- Data excerpts:
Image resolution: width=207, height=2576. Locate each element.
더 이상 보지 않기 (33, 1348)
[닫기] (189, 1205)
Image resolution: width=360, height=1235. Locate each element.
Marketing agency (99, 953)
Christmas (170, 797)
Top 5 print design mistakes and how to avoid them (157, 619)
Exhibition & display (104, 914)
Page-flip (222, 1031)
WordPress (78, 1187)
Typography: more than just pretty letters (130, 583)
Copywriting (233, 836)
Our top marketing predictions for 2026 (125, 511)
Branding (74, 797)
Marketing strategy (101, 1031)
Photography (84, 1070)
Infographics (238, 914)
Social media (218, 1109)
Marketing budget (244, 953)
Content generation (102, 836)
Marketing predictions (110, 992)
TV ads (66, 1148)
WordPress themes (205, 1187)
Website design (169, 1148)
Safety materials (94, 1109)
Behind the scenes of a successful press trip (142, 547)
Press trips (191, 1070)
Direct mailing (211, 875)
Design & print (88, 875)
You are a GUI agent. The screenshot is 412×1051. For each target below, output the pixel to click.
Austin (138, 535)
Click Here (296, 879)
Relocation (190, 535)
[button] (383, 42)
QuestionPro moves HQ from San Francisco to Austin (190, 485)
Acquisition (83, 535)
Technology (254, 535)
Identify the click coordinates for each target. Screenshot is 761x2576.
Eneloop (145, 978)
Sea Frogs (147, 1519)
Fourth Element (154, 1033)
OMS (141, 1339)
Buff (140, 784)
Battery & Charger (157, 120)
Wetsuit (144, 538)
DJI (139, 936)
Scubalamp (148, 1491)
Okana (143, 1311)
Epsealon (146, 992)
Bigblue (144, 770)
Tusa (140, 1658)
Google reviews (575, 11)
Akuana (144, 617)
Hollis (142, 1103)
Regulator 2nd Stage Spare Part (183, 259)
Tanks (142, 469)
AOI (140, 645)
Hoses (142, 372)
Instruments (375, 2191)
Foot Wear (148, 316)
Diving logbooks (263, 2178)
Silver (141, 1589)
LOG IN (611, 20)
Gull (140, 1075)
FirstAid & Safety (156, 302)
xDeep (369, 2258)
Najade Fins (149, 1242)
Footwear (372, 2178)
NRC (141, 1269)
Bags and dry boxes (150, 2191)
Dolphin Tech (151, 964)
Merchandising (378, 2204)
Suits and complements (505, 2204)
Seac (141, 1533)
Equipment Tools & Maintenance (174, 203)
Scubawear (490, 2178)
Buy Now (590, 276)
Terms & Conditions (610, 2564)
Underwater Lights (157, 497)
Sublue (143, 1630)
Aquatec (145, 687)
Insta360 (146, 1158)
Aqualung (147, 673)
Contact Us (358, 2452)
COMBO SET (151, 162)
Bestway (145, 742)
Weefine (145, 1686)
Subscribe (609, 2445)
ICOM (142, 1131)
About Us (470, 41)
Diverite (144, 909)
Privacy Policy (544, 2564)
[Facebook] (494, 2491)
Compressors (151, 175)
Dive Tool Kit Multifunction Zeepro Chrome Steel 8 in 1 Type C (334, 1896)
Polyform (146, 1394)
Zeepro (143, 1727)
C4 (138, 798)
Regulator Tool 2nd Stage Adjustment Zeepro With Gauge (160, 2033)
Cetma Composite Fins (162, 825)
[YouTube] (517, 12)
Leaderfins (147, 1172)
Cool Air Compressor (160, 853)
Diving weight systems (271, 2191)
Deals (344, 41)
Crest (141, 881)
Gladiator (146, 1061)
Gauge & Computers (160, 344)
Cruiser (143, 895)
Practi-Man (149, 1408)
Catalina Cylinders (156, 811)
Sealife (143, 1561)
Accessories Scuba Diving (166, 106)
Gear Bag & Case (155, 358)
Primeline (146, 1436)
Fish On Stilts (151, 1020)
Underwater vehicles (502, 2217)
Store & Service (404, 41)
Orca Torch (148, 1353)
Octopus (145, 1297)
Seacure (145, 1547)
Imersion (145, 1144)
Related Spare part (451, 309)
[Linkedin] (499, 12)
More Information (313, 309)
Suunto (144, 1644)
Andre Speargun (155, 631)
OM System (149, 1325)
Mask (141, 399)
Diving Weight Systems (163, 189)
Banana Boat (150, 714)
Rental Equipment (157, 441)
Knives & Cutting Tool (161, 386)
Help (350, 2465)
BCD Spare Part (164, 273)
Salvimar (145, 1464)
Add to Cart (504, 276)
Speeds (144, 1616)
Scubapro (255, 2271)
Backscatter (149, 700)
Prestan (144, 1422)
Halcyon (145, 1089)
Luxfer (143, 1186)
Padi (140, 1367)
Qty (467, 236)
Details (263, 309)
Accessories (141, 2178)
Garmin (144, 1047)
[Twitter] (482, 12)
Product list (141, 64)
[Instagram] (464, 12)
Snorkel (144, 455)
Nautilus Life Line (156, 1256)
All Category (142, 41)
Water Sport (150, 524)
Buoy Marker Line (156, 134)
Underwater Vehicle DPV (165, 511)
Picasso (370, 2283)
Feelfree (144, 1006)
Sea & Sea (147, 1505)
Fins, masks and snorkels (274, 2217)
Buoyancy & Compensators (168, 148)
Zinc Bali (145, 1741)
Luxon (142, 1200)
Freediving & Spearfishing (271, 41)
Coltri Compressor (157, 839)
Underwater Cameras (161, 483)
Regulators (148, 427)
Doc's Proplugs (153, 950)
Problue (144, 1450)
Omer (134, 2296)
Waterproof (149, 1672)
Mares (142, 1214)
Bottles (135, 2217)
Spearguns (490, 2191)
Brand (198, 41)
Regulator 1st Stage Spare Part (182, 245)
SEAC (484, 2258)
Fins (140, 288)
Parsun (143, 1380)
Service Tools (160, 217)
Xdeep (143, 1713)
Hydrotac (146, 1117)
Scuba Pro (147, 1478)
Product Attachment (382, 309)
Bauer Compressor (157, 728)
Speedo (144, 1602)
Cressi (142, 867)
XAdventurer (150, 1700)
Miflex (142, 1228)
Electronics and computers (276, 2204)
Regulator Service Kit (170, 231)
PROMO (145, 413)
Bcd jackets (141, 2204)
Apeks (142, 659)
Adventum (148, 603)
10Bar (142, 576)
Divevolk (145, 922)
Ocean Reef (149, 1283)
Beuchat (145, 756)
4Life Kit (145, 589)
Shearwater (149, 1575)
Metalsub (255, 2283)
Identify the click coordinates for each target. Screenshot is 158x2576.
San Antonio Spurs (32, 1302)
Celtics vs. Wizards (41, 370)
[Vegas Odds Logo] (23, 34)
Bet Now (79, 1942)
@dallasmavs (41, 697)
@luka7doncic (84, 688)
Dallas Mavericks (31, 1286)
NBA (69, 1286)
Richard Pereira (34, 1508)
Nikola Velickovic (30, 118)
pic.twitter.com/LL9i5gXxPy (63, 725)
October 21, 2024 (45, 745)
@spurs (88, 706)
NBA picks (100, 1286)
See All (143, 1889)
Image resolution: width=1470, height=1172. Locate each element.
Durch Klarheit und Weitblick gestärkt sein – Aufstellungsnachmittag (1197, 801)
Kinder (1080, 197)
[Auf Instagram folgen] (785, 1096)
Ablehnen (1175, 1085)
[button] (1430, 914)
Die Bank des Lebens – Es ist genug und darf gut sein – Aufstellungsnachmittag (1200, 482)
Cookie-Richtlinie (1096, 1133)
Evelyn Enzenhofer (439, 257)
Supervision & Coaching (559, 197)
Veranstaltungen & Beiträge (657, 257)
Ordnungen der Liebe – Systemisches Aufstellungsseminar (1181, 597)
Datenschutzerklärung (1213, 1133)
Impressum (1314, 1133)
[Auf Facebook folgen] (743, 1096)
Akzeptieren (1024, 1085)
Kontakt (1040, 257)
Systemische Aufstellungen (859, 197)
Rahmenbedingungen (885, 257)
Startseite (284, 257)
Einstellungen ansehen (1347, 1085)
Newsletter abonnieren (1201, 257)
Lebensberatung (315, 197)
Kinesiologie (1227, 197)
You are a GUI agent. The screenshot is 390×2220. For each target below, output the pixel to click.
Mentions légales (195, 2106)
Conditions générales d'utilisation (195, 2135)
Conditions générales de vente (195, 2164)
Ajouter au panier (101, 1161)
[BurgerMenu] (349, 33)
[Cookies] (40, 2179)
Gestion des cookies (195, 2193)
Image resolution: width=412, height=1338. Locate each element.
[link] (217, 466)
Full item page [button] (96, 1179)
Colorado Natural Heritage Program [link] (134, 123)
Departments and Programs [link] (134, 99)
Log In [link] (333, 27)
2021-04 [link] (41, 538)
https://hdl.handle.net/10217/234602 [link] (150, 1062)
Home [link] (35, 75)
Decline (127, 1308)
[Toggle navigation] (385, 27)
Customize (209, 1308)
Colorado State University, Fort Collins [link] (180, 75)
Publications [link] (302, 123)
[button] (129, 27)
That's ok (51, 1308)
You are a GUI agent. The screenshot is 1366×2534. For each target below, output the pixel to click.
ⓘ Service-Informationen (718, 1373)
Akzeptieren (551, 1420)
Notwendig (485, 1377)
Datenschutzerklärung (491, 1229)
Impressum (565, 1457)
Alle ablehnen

- Work task: Whenever a line of the entries contains "Service", it counts toward the total; state that total alone.

- Response to this task: 4